----- Input data

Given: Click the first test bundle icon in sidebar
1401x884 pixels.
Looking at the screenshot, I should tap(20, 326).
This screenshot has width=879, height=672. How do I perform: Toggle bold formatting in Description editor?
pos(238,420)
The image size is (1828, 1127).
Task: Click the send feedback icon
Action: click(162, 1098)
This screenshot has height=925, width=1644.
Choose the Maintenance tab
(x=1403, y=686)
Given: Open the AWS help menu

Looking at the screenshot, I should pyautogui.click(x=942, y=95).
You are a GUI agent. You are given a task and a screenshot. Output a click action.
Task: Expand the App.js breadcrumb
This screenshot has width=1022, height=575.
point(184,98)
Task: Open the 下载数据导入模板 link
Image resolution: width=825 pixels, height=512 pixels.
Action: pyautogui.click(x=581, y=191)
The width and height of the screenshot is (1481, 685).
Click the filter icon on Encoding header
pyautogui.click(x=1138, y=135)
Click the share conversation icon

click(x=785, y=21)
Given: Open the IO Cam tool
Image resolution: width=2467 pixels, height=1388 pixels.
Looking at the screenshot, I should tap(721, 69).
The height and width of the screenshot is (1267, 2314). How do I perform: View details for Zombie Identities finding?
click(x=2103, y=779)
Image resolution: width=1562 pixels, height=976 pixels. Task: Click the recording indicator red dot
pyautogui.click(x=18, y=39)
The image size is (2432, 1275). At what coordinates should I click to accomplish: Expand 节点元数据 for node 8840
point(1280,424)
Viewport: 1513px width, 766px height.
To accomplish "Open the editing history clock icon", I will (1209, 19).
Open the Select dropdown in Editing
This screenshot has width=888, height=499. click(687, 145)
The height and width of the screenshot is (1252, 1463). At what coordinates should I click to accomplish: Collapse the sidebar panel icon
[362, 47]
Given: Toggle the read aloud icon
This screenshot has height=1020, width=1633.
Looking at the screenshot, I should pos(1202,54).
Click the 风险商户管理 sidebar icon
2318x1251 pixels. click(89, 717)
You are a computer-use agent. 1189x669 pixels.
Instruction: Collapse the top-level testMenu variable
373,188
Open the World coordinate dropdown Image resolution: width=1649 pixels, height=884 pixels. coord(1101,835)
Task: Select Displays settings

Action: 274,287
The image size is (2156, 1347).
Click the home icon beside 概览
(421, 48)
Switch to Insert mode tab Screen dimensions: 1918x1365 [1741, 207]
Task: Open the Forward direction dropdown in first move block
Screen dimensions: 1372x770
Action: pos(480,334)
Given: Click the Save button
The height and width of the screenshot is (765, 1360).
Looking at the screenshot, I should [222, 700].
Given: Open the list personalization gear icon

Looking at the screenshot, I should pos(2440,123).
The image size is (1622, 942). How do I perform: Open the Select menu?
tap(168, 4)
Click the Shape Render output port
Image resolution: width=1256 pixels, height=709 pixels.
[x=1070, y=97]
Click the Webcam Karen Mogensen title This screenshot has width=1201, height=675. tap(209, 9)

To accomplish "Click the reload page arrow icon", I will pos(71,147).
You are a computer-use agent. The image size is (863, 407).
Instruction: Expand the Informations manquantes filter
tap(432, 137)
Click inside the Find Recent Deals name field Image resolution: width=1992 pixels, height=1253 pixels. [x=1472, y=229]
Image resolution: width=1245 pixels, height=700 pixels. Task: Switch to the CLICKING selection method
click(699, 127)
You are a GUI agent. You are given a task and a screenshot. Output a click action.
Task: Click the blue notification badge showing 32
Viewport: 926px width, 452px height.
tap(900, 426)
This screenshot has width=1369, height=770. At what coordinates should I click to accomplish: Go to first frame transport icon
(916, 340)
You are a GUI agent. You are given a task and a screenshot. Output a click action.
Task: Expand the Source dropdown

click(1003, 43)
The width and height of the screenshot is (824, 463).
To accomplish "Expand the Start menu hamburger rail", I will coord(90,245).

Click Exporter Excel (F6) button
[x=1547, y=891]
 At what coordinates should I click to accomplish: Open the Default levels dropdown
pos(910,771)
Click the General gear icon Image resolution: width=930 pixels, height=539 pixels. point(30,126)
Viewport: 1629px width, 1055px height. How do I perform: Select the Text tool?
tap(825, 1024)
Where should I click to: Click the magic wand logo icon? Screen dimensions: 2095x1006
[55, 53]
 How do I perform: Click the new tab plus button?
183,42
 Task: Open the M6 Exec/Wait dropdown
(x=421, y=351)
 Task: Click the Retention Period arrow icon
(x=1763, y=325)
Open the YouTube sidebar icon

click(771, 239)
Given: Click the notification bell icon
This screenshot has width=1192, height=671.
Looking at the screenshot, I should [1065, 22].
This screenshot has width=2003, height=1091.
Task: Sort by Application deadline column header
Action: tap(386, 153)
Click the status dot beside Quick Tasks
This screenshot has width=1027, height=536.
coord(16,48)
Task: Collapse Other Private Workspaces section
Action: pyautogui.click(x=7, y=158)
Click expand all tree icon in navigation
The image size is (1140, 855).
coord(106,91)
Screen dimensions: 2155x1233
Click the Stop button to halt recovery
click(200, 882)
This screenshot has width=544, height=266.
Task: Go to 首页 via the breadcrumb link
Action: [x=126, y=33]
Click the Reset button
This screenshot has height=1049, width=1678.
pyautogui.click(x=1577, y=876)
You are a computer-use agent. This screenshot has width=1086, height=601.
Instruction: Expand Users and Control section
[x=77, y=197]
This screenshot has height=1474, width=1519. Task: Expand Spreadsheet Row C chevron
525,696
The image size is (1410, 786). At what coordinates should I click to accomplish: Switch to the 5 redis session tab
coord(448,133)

----------

Look above for the line containing "Task: Expand the App.js breadcrumb". Output from there through the line containing "Given: Toggle the read aloud icon", exactly and inclusively.

Task: Expand the App.js breadcrumb
This screenshot has width=1022, height=575.
point(184,98)
Task: Open the 下载数据导入模板 link
Image resolution: width=825 pixels, height=512 pixels.
Action: pyautogui.click(x=581, y=191)
The width and height of the screenshot is (1481, 685).
Click the filter icon on Encoding header
pyautogui.click(x=1138, y=135)
Click the share conversation icon

click(x=785, y=21)
Given: Open the IO Cam tool
Image resolution: width=2467 pixels, height=1388 pixels.
Looking at the screenshot, I should tap(721, 69).
The height and width of the screenshot is (1267, 2314). How do I perform: View details for Zombie Identities finding?
click(x=2103, y=779)
Image resolution: width=1562 pixels, height=976 pixels. Task: Click the recording indicator red dot
pyautogui.click(x=18, y=39)
The image size is (2432, 1275). At what coordinates should I click to accomplish: Expand 节点元数据 for node 8840
point(1280,424)
Viewport: 1513px width, 766px height.
To accomplish "Open the editing history clock icon", I will (1209, 19).
Open the Select dropdown in Editing
This screenshot has width=888, height=499. click(687, 145)
The height and width of the screenshot is (1252, 1463). At what coordinates should I click to accomplish: Collapse the sidebar panel icon
[362, 47]
Given: Toggle the read aloud icon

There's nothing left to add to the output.